Records from a dataset:
====

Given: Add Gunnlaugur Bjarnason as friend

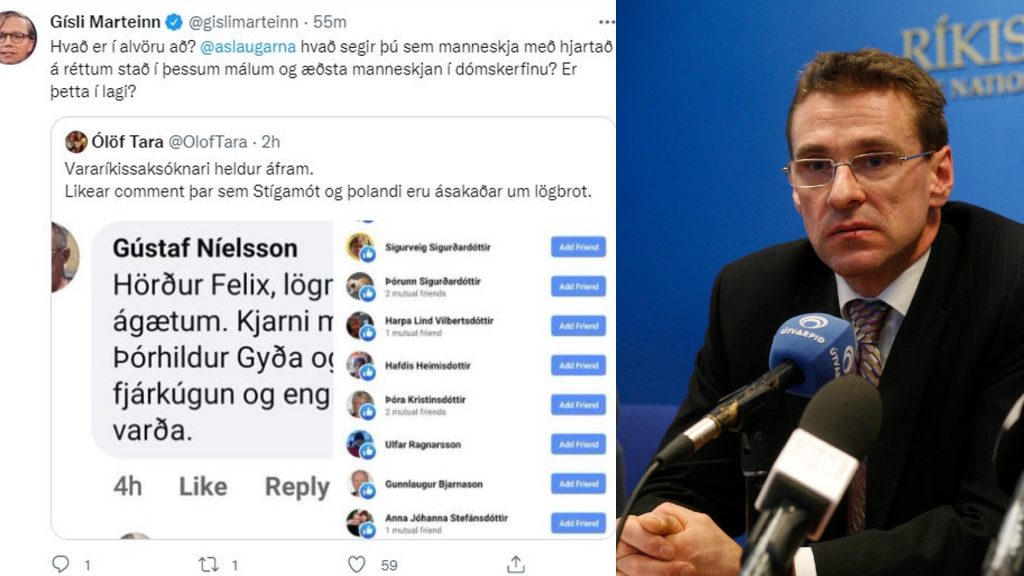Looking at the screenshot, I should [x=578, y=484].
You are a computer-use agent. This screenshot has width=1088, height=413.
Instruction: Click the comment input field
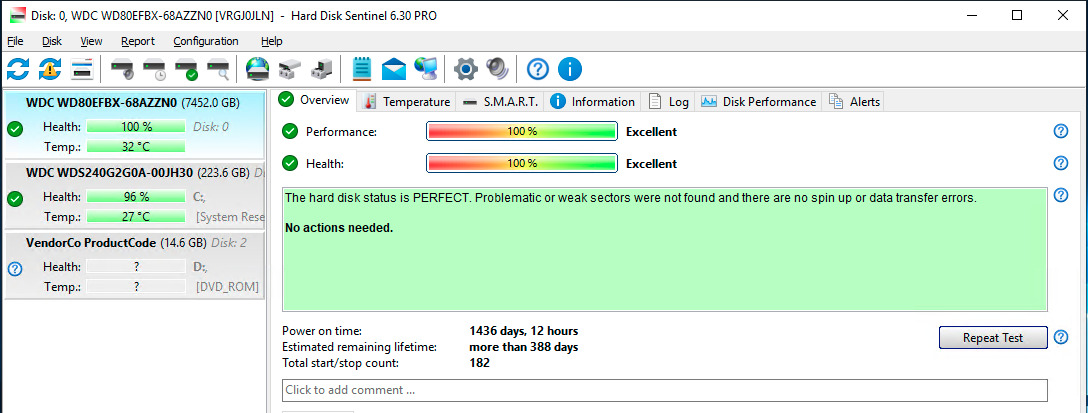pyautogui.click(x=665, y=390)
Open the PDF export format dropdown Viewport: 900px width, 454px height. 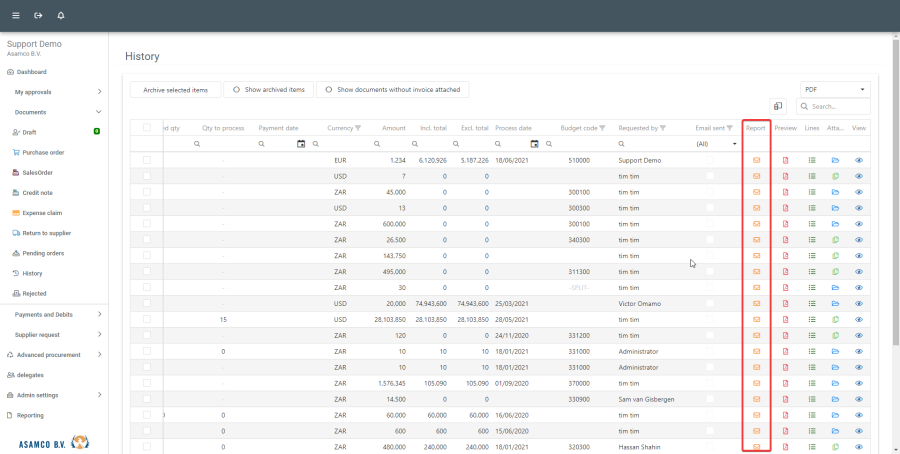point(835,90)
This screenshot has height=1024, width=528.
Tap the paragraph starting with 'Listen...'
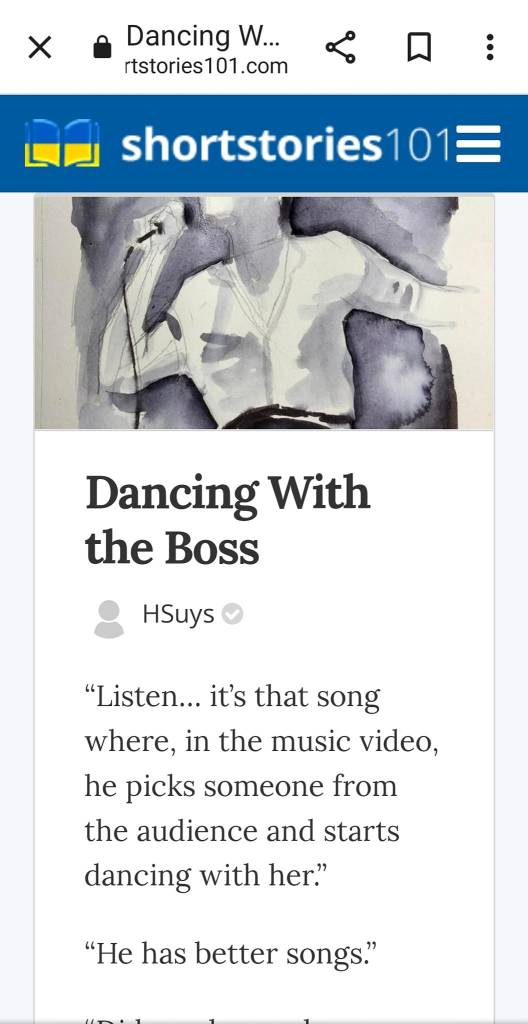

====

## Exercise goal
Wherever a line in the entries holds "This", copy that line.

## Result of the exercise
You are a computer-use agent. This screenshot has width=1088, height=413.
This screenshot has height=1024, width=528.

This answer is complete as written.